Flagship Pioneering is betting $50 million that it can solve one of genetic medicine’s biggest problems — how to get the therapies to the right place in the body.
Its new startup, Mirai Bio, was unveiled Thursday with the goal of creating nanoparticles that deliver genetic medicines “to any tissue and cell type.” While the startup’s ambition is in line with many of Flagship’s past bold bets, its strategy isn’t. Rather than building a pipeline of its own drugs around its delivery platform, Mirai will focus entirely on partnering with other companies.
Mirai will design new lipid nanoparticles, optimize the genetic medicines they contain, and manufacture the drugs from preclinical to commercial scales. And while Mirai isn’t calling itself a contract development and manufacturing company, it isn’t denying that the label is at least partially accurate.
“What we are is an end-to-end nucleic acids platform company that will co-create medicines with other partners,” Mirai Bio’s founding president Hari Pujar told Endpoints News in an interview.
It’s a unique business model among Flagship startups, which usually pride themselves on expansive internal drug pipelines. Yet if successful, Mirai could start making money sooner than most through upfront fees, milestone payments and royalties on sales of future drugs.
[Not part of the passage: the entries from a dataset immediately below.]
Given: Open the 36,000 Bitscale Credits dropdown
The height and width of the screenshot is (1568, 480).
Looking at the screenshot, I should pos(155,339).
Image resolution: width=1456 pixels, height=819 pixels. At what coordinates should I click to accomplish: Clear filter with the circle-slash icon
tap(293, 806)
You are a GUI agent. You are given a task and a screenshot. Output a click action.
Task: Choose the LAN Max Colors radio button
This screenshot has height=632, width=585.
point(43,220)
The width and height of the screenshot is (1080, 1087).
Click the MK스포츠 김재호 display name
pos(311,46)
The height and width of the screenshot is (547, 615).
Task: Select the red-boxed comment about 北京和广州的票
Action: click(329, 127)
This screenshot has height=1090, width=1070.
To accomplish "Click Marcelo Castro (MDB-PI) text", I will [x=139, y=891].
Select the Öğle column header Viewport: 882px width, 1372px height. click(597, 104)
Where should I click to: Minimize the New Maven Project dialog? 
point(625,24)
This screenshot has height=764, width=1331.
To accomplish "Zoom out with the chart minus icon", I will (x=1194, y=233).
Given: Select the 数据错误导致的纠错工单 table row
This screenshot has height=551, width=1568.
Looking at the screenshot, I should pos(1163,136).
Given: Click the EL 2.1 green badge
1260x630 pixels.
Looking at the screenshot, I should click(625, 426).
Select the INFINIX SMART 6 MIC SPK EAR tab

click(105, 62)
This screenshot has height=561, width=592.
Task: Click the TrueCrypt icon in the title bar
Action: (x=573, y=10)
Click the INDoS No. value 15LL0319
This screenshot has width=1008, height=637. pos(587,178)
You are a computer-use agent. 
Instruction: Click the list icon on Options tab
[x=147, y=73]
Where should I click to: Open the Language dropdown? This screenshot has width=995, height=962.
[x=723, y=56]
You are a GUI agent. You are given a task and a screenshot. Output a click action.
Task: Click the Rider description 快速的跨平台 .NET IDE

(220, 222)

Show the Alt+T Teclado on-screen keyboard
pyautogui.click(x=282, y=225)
The company is already manufacturing medicines for preclinical studies and will start clinical manufacturing “in the not-too-distant future,” Pujar said.
A ‘virtuous cycle’ for nanoparticles
The company’s emphasis on manufacturing is partly an acknowledgment of the complex nature of cell and gene therapies, where being able to physically make a medicine at scale is increasingly seen as just as important as designing it.
“We want to walk the journey of development along with our partners, and work with a large number of partners,” Pujar said. He hopes to “create a virtuous cycle of learning” using artificial intelligence and machine learning models.

Pujar said the company has started by improving lipid nanoparticles, or LNPs, used for vaccine delivery and liver delivery. Mirai is also working on LNPs for delivery to the eye, immune cells and the hematopoietic stem cells of the bone marrow.
Several other startups are also racing to unlock in vivo delivery to immune and blood cells, which could eliminate the need to remove cells and edit them in the lab. Some of these targets have even been a focus for other Flagship companies, including Tessera Therapeutics, which earlier this year reported promising results of LNPs that can target hematopoietic stem cells in mice.
“We’re building on all of that, and now creating an opportunity where delivery innovation can now be accessible to the outside world,” said Pujar, who is also the chief operating officer at Tessera.
Mirai is also trying to break new ground delivering LNPs to fat cells. Getting LNPs to target the central nervous system or skeletal muscle is a longer-term goal, too. Pujar said that if Mirai creates delivery vessels that “open up new tissues,” the startup may spin out those technologies into new startups focused on developing drugs.
Pujar provided few details about the scientific or technological underpinnings of Mirai. He said the startup is injecting many variants of nanoparticles in an animal at once, usually a monkey, and then seeing where in the body they end up by reading a genetic barcode delivered to the cells. It’s an approach that other companies and labs have taken as well.
Mirai will also help optimize the genetic cargo inside of nanoparticles. Thanks to redundancy in the genetic code, there are many ways to spell out an mRNA and get the same protein. Scientists at Moderna and other mRNA-focused companies have used AI to find the best sequence in a process called codon optimization.
Pujar wouldn’t say how Mirai plans to advance this technique, but he suggested that existing approaches to mRNA design may soon be viewed as “version 1.0 or maybe 1.5.”
“I think we can all imagine a future where mRNAs in 2040 will be designed very differently than mRNAs in 2020, and we want to be part of that journey,” he said.